For this version, I have used butter beans – for its protein content and carrots for veggie porition. The nutty taste from butter beans, sweet notes from carrot , the subtle taste of curry powder make this dish very much delectable and your taste buds will be pleased with the tasty couscous!
Depending on whether your bought the traditional or instant couscous, cook couscous according to the instructions given on the pack.

Ingredients
- Couscous- 5 oz
- Carrots – 2 (cut into small cubes).
- Butter beans- 1 can (thoroughly rinsed).
- Onion – 1 (finely chopped).
- Garlic – 2 cloves (minced).
- Curry powder – 1/ 2 tsp.
- Vegetable broth or water – 1 cup.
- Salt to taste.
- Vegetable oil – 1 tsp.
Directions
1. In medium skillet, heat oil, add garlic and onions. Once the onions turn translucent add carrots and cook for another 3 to 5 minutes.
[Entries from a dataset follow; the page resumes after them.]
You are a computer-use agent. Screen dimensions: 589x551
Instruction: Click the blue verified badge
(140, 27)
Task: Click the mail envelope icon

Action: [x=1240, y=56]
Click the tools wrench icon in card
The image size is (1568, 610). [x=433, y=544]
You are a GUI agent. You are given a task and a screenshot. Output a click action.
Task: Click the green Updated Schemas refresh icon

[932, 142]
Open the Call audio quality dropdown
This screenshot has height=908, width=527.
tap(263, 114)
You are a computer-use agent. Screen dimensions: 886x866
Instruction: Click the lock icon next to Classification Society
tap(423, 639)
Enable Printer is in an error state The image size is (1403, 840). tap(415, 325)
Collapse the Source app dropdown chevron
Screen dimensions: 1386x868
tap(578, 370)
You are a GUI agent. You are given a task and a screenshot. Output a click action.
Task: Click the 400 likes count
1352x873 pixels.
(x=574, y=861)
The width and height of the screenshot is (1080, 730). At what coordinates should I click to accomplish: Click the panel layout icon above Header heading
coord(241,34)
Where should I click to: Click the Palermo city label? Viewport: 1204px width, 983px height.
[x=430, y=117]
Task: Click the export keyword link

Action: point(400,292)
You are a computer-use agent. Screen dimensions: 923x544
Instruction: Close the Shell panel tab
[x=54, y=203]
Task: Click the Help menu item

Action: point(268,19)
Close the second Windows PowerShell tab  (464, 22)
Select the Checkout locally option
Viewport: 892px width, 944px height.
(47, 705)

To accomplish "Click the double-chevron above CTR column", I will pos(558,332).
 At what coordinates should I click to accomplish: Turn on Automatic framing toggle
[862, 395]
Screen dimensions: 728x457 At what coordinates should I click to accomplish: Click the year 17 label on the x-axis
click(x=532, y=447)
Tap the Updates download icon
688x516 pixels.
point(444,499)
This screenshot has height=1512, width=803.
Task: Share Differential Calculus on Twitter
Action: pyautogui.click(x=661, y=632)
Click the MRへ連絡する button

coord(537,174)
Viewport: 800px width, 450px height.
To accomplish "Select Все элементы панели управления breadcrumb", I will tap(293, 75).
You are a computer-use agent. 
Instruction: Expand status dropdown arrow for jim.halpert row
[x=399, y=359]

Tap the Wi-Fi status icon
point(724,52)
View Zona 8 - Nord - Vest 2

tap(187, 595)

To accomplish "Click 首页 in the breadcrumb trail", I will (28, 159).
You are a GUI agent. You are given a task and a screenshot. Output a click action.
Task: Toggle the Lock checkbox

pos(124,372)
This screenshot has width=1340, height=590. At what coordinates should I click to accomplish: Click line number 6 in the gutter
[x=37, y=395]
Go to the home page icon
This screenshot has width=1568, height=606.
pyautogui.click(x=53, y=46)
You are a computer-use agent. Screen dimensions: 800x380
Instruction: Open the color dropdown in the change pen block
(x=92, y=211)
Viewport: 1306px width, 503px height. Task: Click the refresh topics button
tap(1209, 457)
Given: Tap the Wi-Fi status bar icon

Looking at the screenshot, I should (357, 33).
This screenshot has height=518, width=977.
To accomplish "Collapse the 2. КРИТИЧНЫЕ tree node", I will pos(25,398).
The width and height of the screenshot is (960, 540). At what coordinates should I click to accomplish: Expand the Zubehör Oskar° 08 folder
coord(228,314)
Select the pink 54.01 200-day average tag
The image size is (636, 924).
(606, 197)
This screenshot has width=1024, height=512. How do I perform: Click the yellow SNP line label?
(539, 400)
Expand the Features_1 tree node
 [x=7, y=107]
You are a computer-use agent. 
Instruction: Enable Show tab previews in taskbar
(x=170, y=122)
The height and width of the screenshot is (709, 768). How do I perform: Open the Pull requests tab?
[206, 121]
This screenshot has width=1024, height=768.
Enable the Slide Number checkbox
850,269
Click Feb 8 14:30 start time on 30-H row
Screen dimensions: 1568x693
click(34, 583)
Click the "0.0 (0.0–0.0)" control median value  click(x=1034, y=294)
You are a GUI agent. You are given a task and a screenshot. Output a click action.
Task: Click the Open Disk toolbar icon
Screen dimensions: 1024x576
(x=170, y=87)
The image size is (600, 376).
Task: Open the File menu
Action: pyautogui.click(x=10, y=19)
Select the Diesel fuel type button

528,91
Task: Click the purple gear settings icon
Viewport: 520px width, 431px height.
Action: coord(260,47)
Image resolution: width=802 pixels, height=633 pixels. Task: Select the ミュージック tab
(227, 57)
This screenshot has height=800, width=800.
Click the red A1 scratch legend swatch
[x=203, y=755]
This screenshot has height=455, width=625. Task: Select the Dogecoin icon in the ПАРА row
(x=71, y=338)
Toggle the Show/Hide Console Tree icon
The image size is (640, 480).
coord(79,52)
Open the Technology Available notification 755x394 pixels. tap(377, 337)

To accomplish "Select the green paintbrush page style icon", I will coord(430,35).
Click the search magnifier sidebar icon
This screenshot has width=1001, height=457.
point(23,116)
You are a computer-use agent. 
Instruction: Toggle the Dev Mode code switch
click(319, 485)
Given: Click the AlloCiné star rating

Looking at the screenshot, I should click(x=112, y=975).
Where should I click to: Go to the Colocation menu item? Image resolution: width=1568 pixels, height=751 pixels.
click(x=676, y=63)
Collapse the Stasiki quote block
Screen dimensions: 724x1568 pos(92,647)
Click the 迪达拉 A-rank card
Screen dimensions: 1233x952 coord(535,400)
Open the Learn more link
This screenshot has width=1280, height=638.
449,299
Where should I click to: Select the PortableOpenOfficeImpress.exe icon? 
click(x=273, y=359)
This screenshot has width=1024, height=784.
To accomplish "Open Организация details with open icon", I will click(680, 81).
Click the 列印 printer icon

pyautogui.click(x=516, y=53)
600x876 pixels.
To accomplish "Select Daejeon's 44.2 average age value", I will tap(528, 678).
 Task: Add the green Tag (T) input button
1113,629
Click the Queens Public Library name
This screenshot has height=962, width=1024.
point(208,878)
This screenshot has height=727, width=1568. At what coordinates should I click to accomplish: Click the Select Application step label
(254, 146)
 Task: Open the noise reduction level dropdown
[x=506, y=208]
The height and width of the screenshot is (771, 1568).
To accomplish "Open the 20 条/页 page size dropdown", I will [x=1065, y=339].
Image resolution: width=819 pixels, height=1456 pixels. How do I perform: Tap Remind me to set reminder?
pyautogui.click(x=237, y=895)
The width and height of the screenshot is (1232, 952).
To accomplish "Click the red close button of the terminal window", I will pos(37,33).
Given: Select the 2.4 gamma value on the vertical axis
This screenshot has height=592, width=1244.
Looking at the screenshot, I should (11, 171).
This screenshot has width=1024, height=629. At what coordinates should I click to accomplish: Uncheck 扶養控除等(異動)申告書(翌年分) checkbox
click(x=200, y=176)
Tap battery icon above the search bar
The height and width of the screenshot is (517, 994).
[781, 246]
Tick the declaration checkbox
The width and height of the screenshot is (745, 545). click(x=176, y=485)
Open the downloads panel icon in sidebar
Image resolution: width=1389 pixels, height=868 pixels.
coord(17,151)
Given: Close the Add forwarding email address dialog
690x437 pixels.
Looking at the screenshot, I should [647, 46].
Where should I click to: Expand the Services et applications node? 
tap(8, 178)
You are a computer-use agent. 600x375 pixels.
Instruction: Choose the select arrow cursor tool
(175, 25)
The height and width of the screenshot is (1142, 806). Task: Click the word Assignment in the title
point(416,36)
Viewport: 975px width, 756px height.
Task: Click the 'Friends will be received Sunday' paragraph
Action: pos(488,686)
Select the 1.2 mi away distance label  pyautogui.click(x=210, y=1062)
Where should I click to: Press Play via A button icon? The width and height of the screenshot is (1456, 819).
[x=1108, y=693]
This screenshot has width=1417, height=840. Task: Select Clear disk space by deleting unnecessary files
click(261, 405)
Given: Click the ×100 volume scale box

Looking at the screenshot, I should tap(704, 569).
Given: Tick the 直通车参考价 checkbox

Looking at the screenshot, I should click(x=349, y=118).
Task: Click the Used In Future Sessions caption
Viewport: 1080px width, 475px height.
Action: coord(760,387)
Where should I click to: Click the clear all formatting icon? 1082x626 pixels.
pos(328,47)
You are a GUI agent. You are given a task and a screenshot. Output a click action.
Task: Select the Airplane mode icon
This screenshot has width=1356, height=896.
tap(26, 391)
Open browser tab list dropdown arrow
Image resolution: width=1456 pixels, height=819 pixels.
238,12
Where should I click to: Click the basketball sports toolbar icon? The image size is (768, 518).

2. Once the carrots are tender, add butter beans and sauté for 2 more minutes.
3. Add ½ tsp of curry powder and fry till the raw smell goes away.
4. Pour vegetable broth or water according to the package instructions for the amount of dry couscous you are about to cook.
5. Bring the broth to boil and stir in the couscous. Let stand for 5 minutes or until water is absorbed. Fluff couscous with fork.